A fairly significant rain event occurred across central North Carolina on 15 and 16 October 2014 as a cold front and a wave of low pressure moved across the region. Two day precipitation totals across the WFO RAH CWA (Fig. 1) indicated between 0.75 and 1.25 inches of rain fell across the western Piedmont with much more significant amounts generally ranging between 1.5 and 3.0 inches across the eastern Piedmont and Coastal Plain of North Carolina. The heaviest rain occurred across Franklin, eastern Wake, northern Johnston, and western Nash Counties.

Fig. 1. Analyzed two day two day precipitation totals across the WFO RAH CWA on 15 and 16 October 2014.

Fig. 1. Analyzed two day two day precipitation totals across the WFO RAH CWA on 15 and 16 October 2014.

One of the SPoRT-LIS fields that forecasters have found quite useful during the assessment is the one-week change in total column relative soil moisture (RSM, 0-2 m).
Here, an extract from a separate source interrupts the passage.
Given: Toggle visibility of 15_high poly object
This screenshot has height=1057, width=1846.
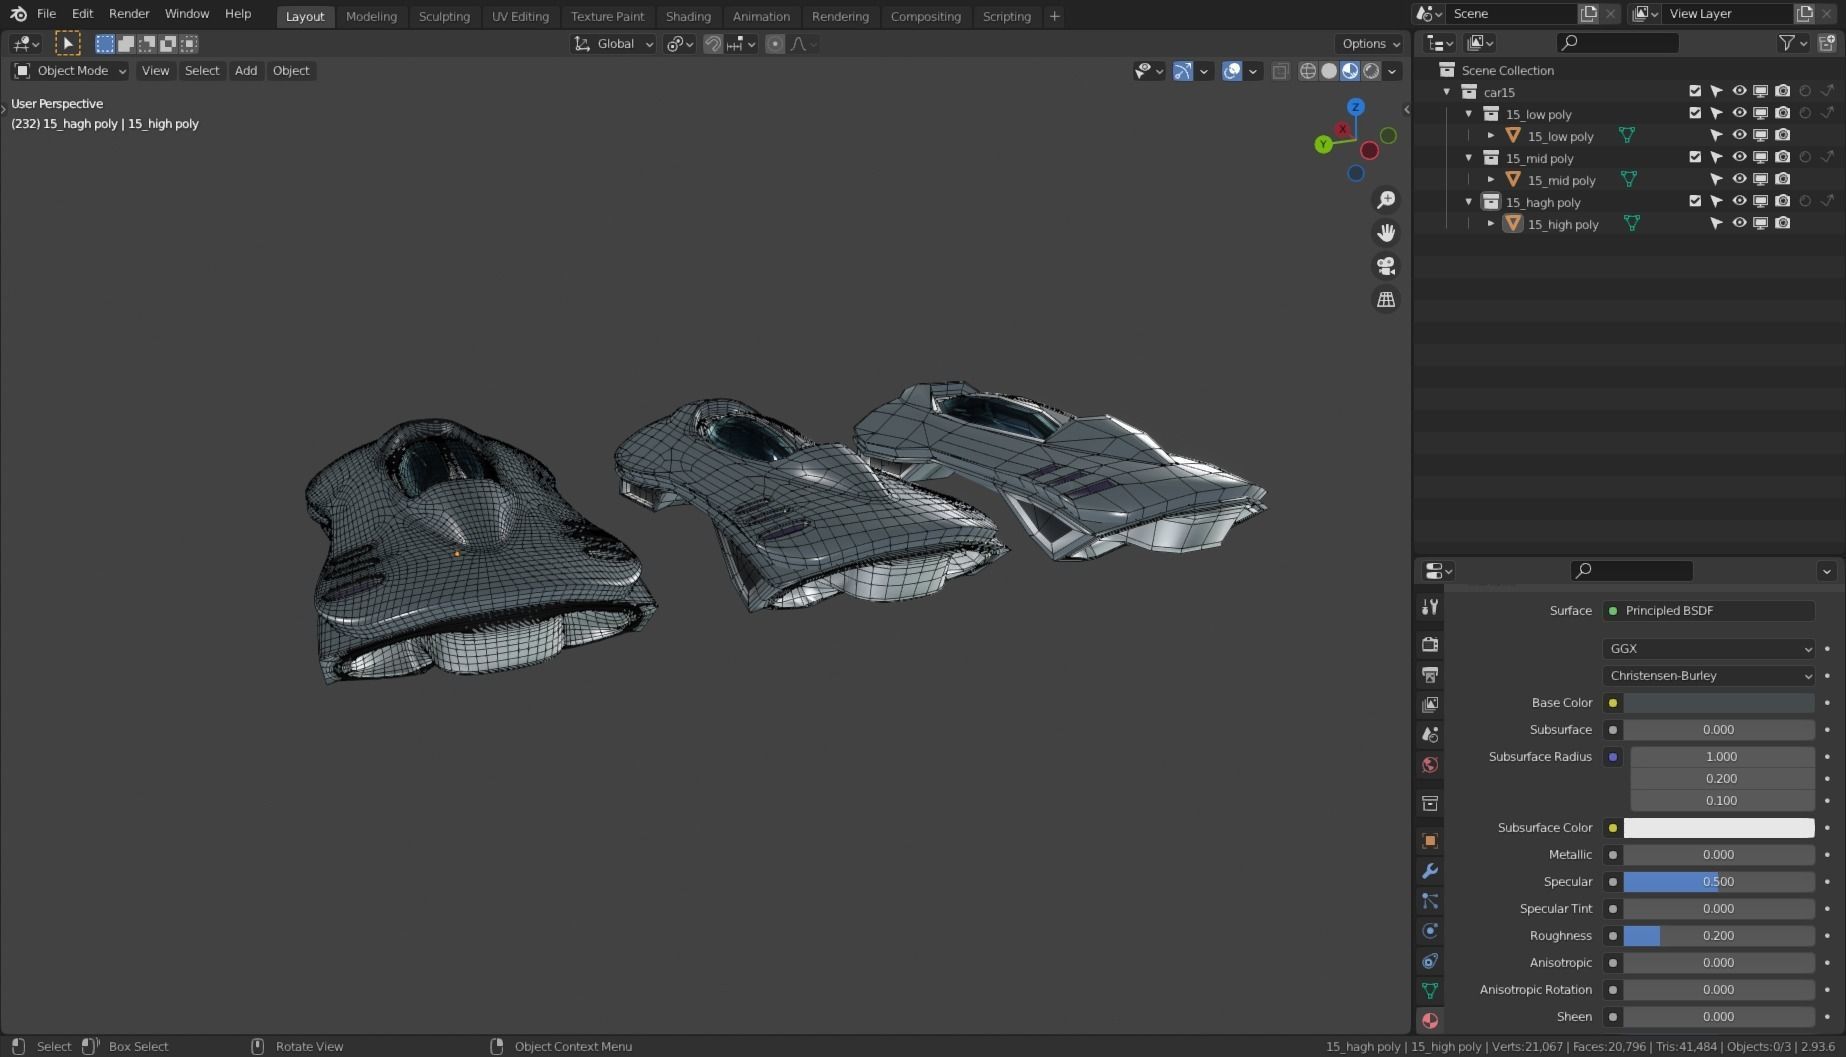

The RSM is the ratio of the current volumetric soil moisture between the wilting and saturation points for a given soil type, with values scaling between 0% (wilting) and 100% (saturation). The one-week change product valid at 12 UTC on 14 October, just prior to the rain event, is shown in Fig. 2 with the RAH CWA outlined in red. This product indicates that much of the southern and eastern portions of the RAH CWA have experienced a relative soil moisture decrease during the previous week, while locations near the Virginia border, especially across the northern Piedmont have had a relative soil moisture increase.

Fig. 2. The one-week change in total column relative soil moisture valid at 12 UTC on 14 October 2014 with the RAH CWA outlined in red.
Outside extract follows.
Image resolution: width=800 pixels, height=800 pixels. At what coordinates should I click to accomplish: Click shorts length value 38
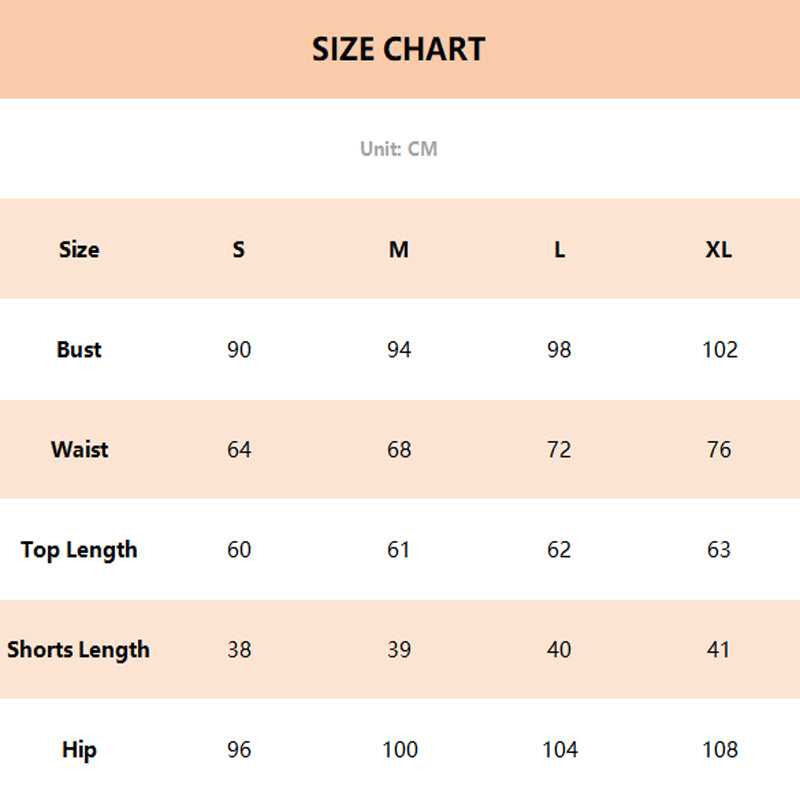pyautogui.click(x=239, y=649)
Fig. 2. The one-week change in total column relative soil moisture valid at 12 UTC on 14 October 2014 with the RAH CWA outlined in red.

This rainfall produced significant rises on many rivers and creeks across the northeast Piedmont and the Coastal Plain of North Carolina. Figure 3 shows the gage height on the Swift Creek at Hilliardston which had an uncharacteristic rapid response and the gage height on the Neuse River at Smithfield which exceeded flood stage.

Fig. 3. Gage heights for the Swift Creek at Hilliardston (left) and the Neuse River at Smithfield (right).

Fig. 3. Gage heights for the Swift Creek at Hilliardston (left) and the Neuse River at Smithfield (right).

It was noted that the locations that experienced the most significant rises along with some flooding where in the river basins that had a notable overlap of the one-week increase in total column relative soil moisture prior to the event and the basins which experienced the most significant rainfall as shown in the composite image in Fig. 4.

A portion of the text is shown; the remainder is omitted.